Requirement »
Transcribe the records exactly. Pictures do not belong in the transcription.

Stored records »
╭──

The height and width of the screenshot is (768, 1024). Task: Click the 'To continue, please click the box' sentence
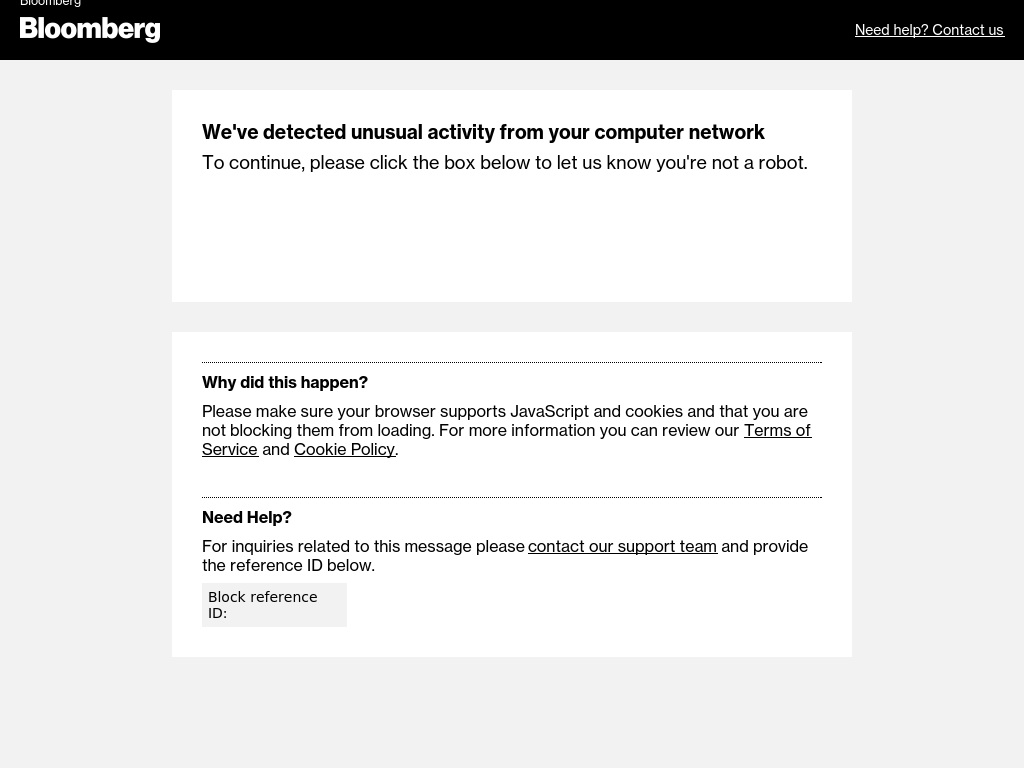(x=504, y=163)
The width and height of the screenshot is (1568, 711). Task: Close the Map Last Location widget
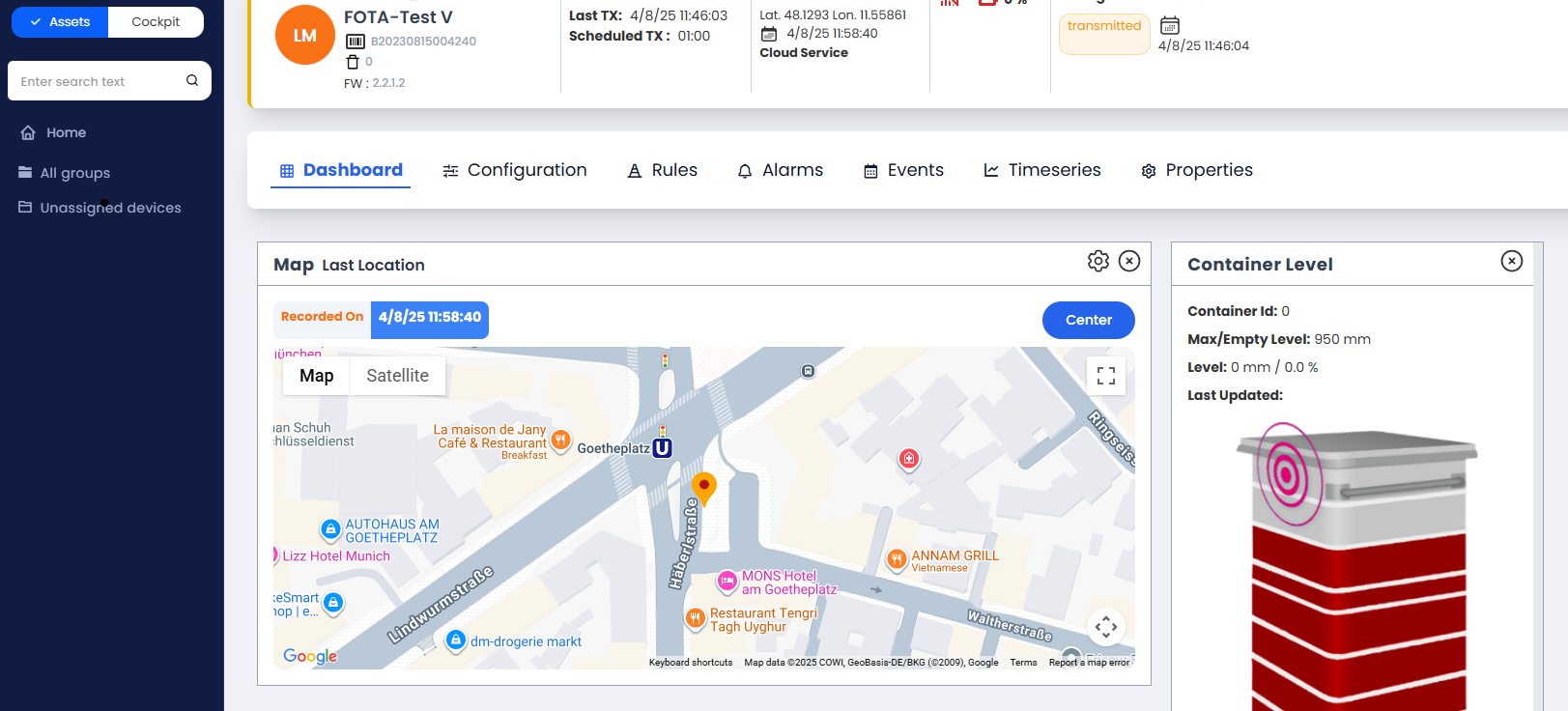point(1128,261)
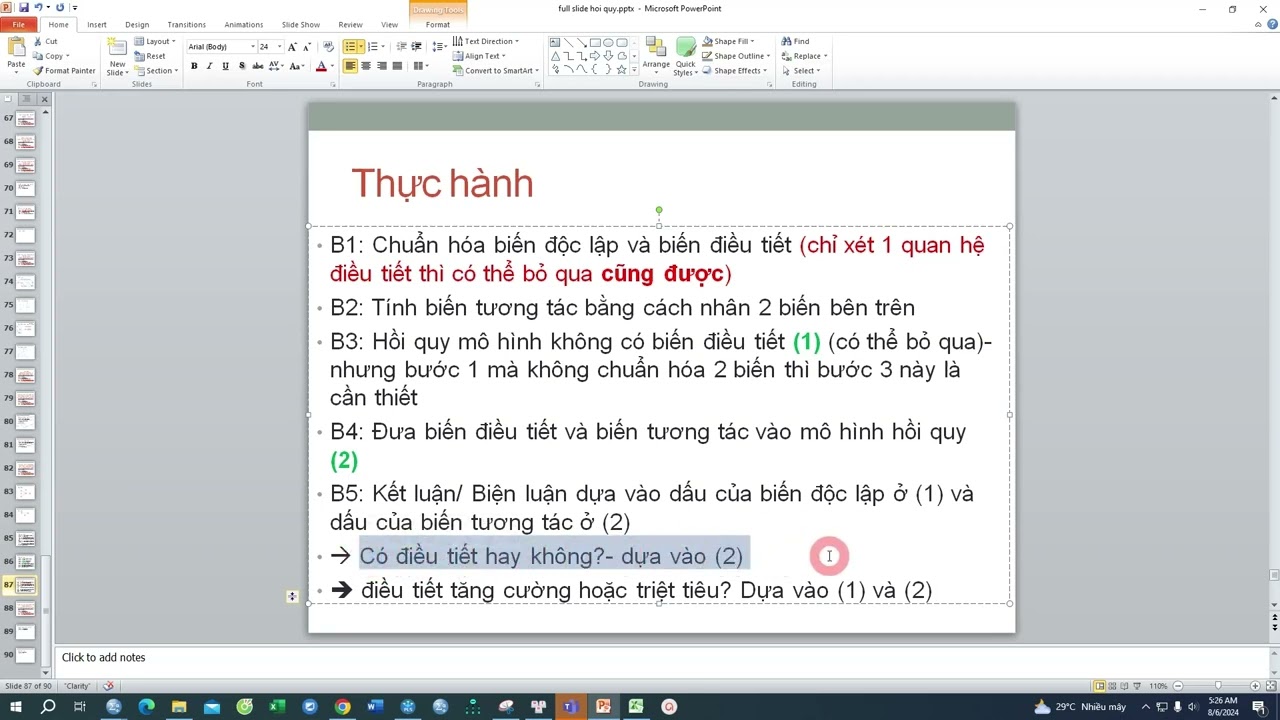The width and height of the screenshot is (1280, 720).
Task: Toggle Bold formatting
Action: pos(194,66)
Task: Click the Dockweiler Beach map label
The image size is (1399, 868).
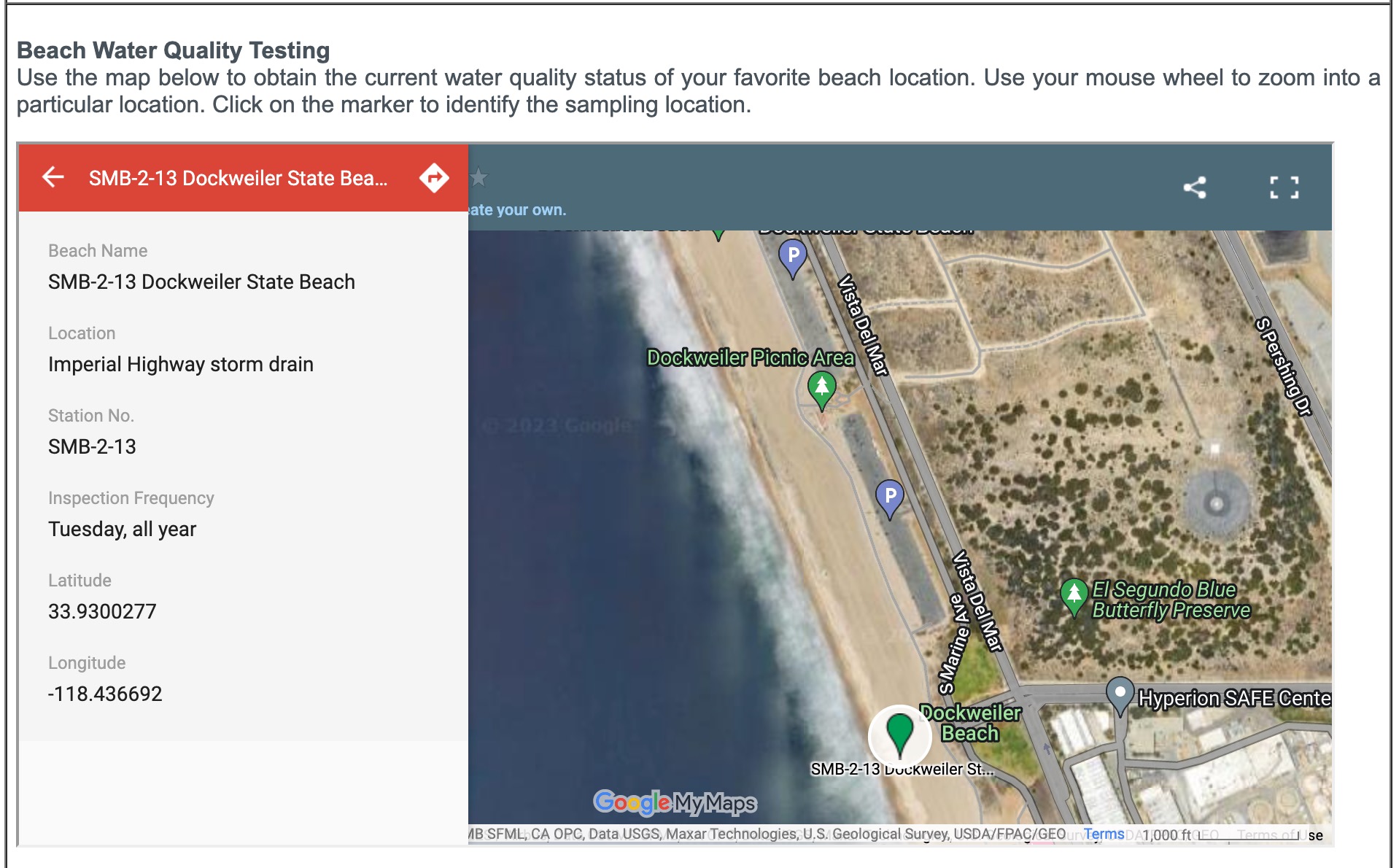Action: point(969,723)
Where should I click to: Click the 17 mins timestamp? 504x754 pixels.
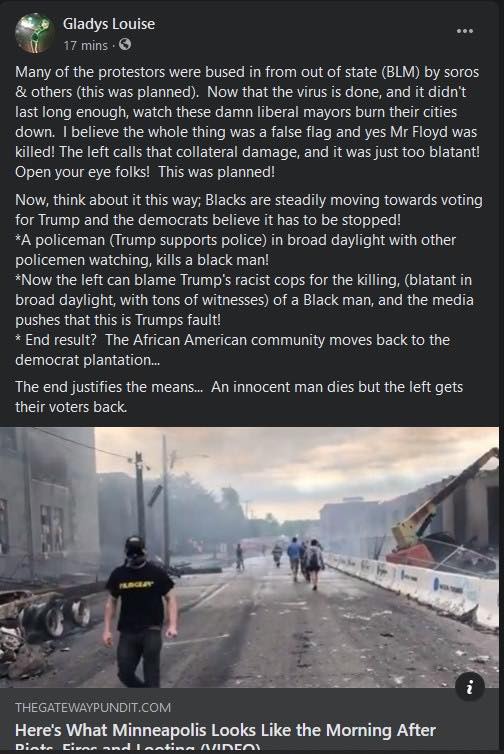(x=86, y=46)
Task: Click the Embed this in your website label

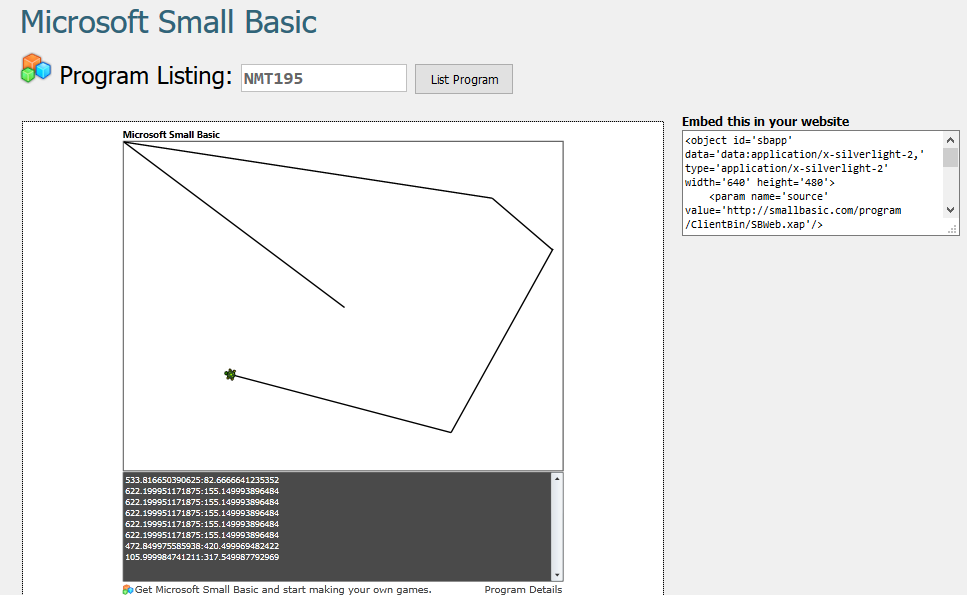Action: point(765,121)
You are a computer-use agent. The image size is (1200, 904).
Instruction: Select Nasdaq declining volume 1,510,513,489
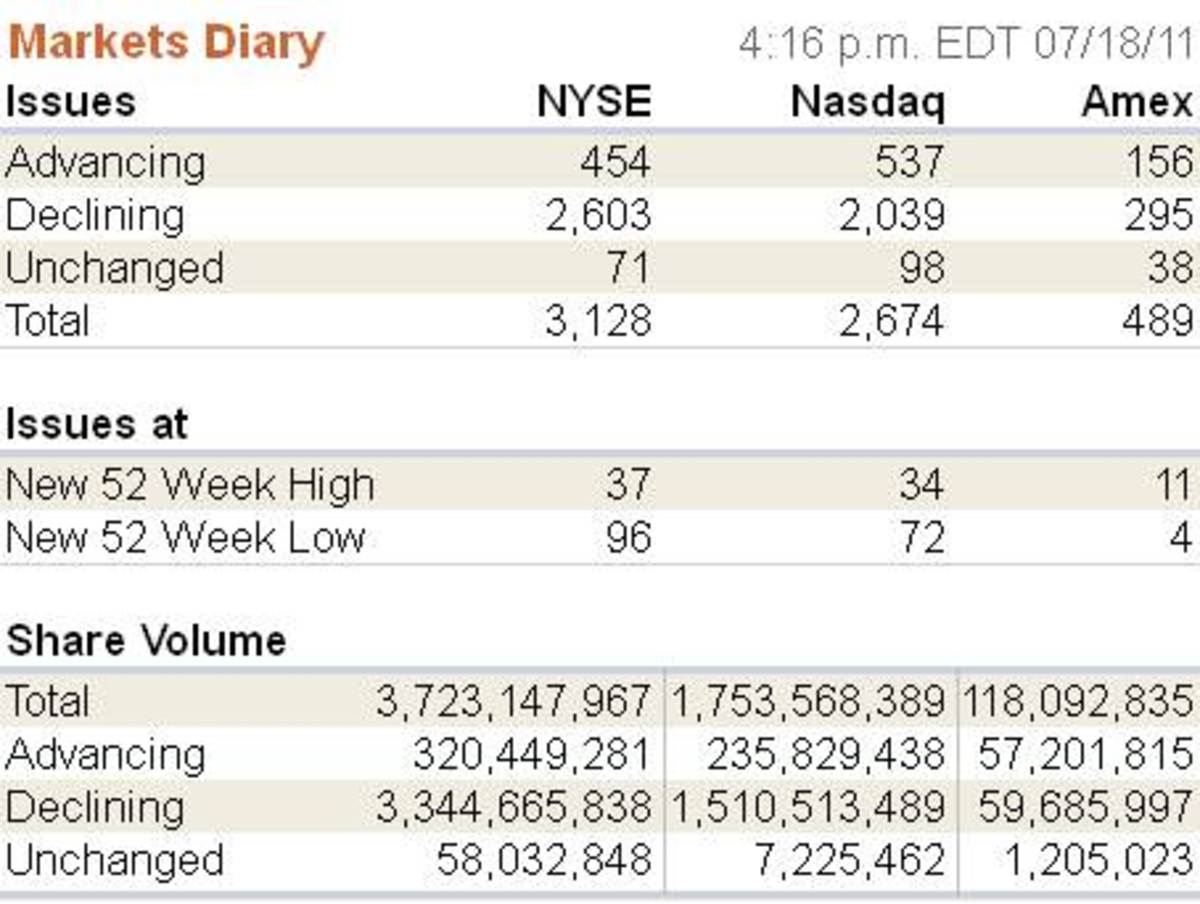806,807
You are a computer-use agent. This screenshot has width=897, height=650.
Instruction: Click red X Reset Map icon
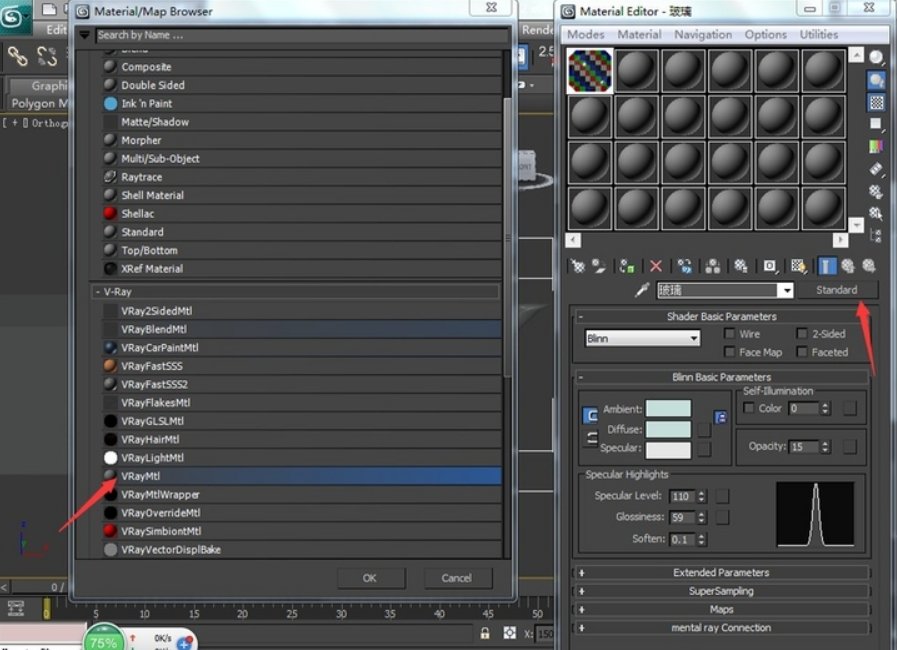(656, 266)
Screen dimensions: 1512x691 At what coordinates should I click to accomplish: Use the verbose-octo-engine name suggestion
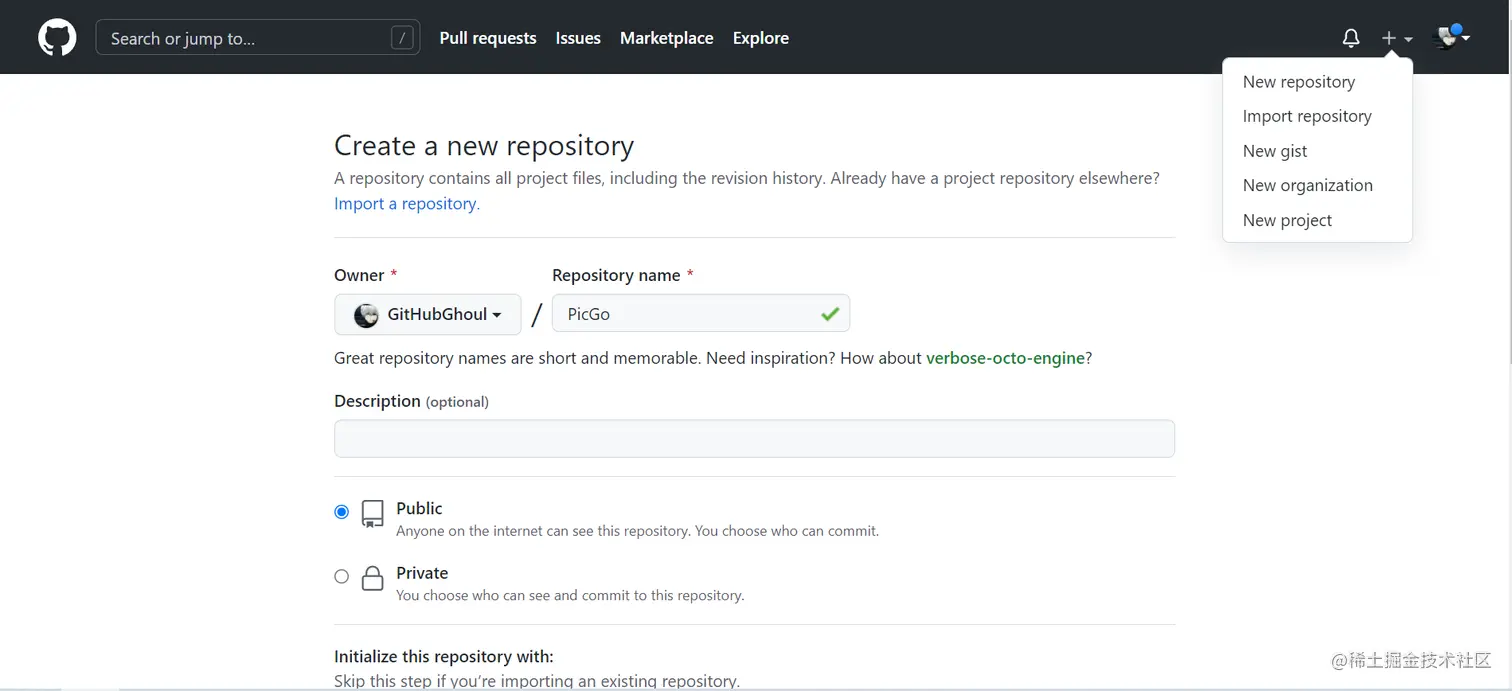coord(1005,358)
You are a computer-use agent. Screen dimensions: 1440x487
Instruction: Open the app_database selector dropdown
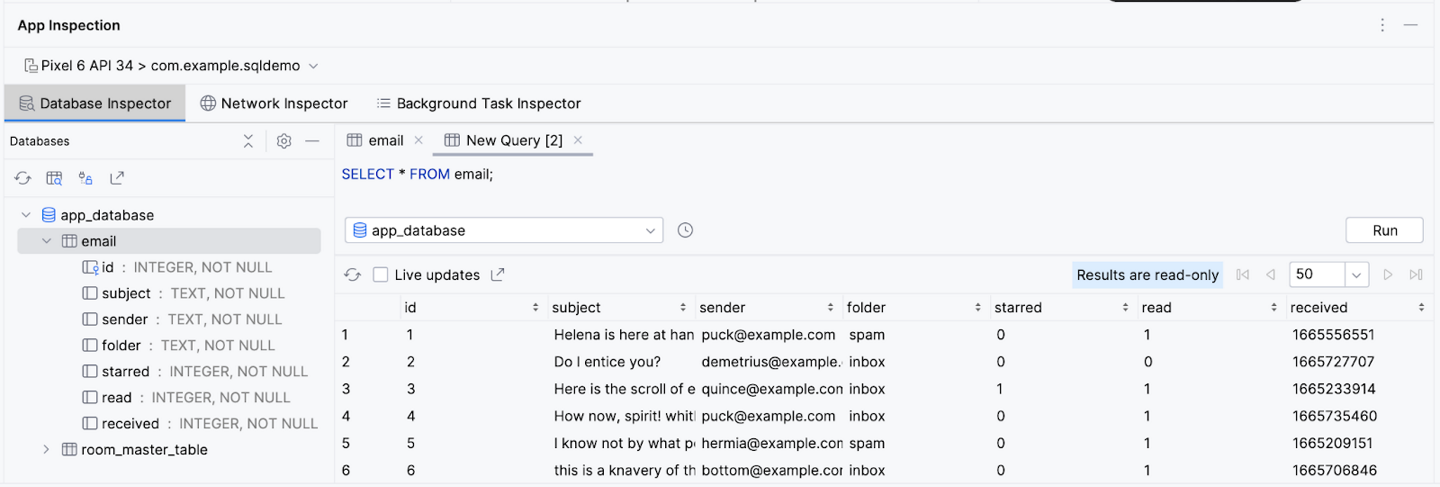pyautogui.click(x=504, y=230)
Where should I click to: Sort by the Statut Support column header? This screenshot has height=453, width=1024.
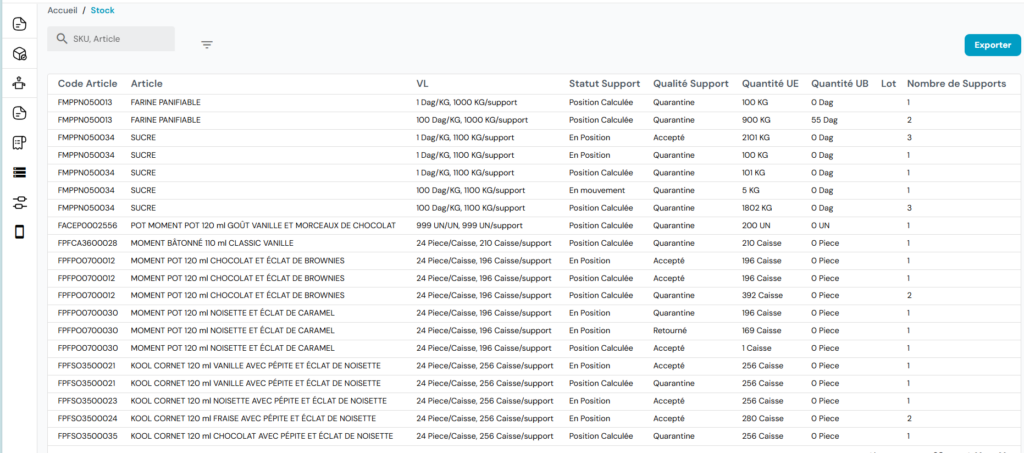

╰──

Answer below »
The height and width of the screenshot is (768, 1024). Task: Click the 'To continue, please click the box' sentence
(x=504, y=163)
The width and height of the screenshot is (1568, 711). Task: Close the Map Last Location widget
point(1128,261)
The width and height of the screenshot is (1280, 720).
Task: Toggle Bold formatting
Action: pos(194,66)
Task: Click the Dockweiler Beach map label
The image size is (1399, 868).
Action: point(969,723)
Where should I click to: Click the 17 mins timestamp? 504x754 pixels.
(x=86, y=46)
Task: Click the Embed this in your website label

Action: point(765,121)
You are a computer-use agent. The image size is (1200, 904).
Instruction: Select Nasdaq declining volume 1,510,513,489
806,807
You are a computer-use agent. This screenshot has width=897, height=650.
Instruction: Click red X Reset Map icon
(656, 266)
Screen dimensions: 1512x691 At what coordinates should I click to accomplish: Use the verbose-octo-engine name suggestion
coord(1005,358)
You are a computer-use agent. Screen dimensions: 1440x487
Instruction: Open the app_database selector dropdown
pyautogui.click(x=504, y=230)
Where should I click to: Sort by the Statut Support column header? This screenshot has height=453, width=1024.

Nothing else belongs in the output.